[[ DATASET EXTRACT open ]]

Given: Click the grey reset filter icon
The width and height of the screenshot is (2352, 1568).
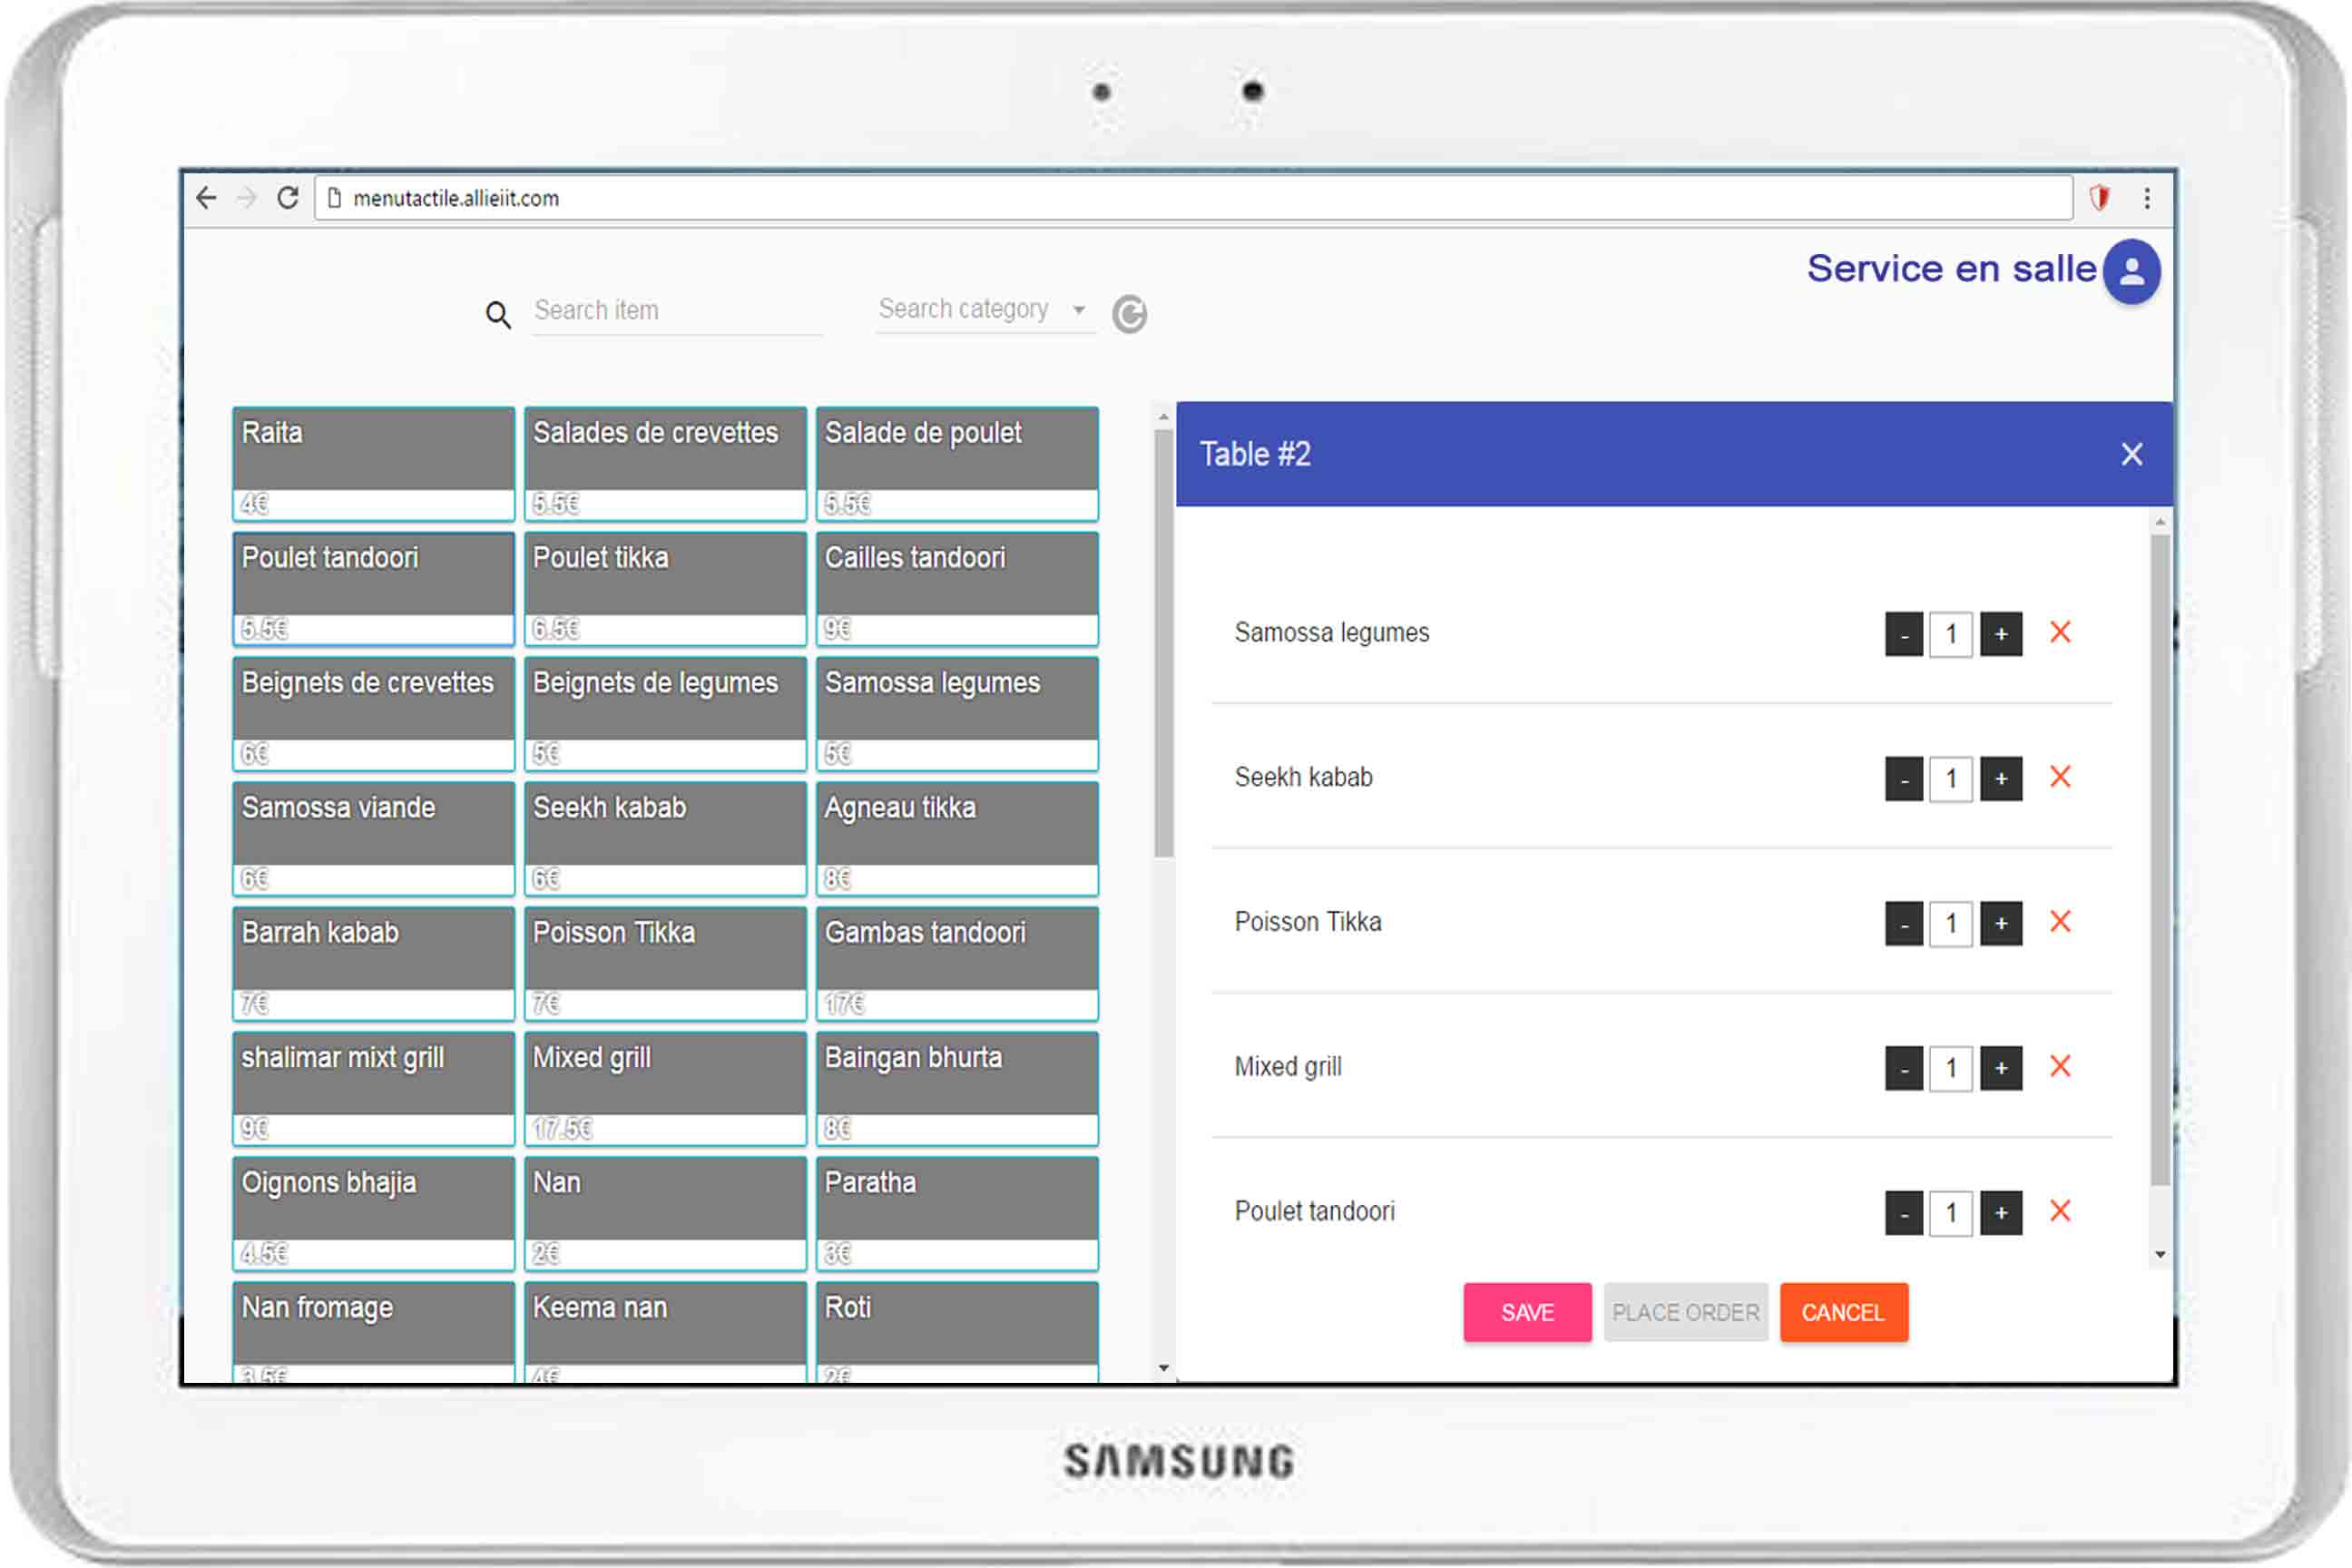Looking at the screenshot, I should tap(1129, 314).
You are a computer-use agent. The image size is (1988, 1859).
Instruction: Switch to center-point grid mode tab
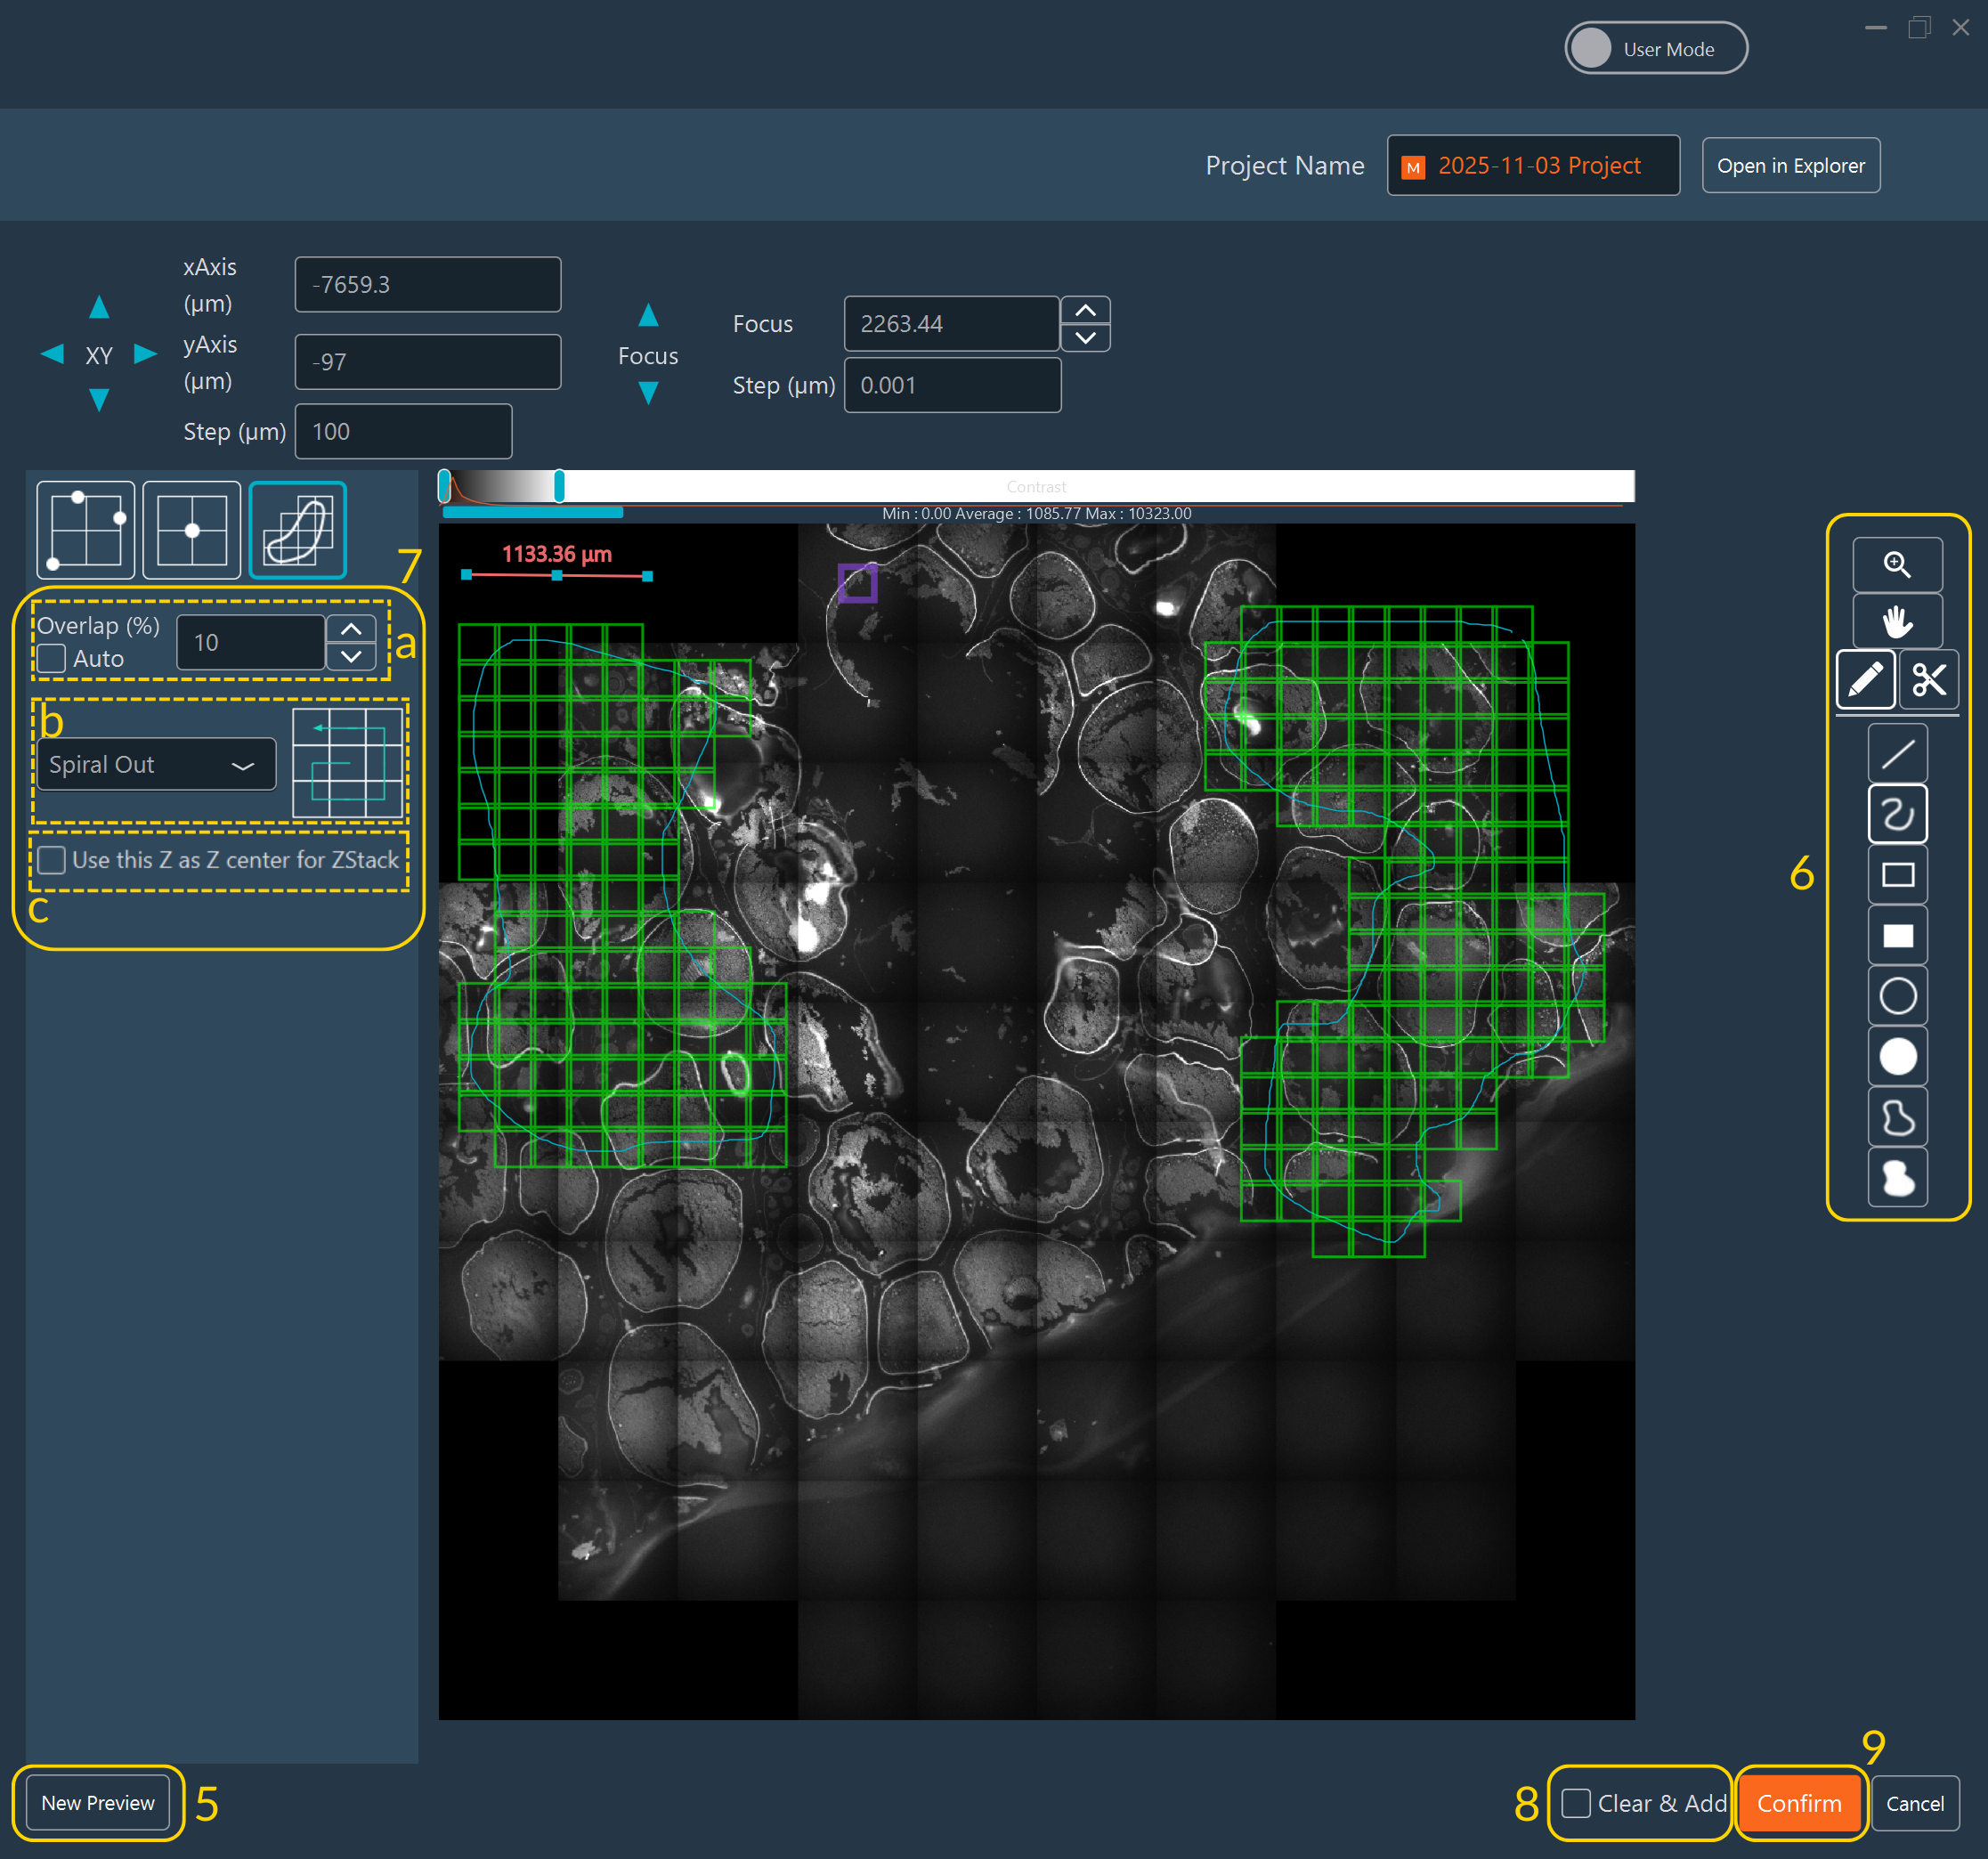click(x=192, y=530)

[[ DATASET EXTRACT closed ]]

■ **EXERCISE**
Your task is to return every entry exactly as it was written, with the pictures removed.

■ **YOUR SOLUTION**
Given: Click the grey reset filter icon
The width and height of the screenshot is (2352, 1568).
Looking at the screenshot, I should tap(1129, 314).
You are a computer-use agent. The image size is (1988, 1859).
Instruction: Switch to center-point grid mode tab
click(x=192, y=530)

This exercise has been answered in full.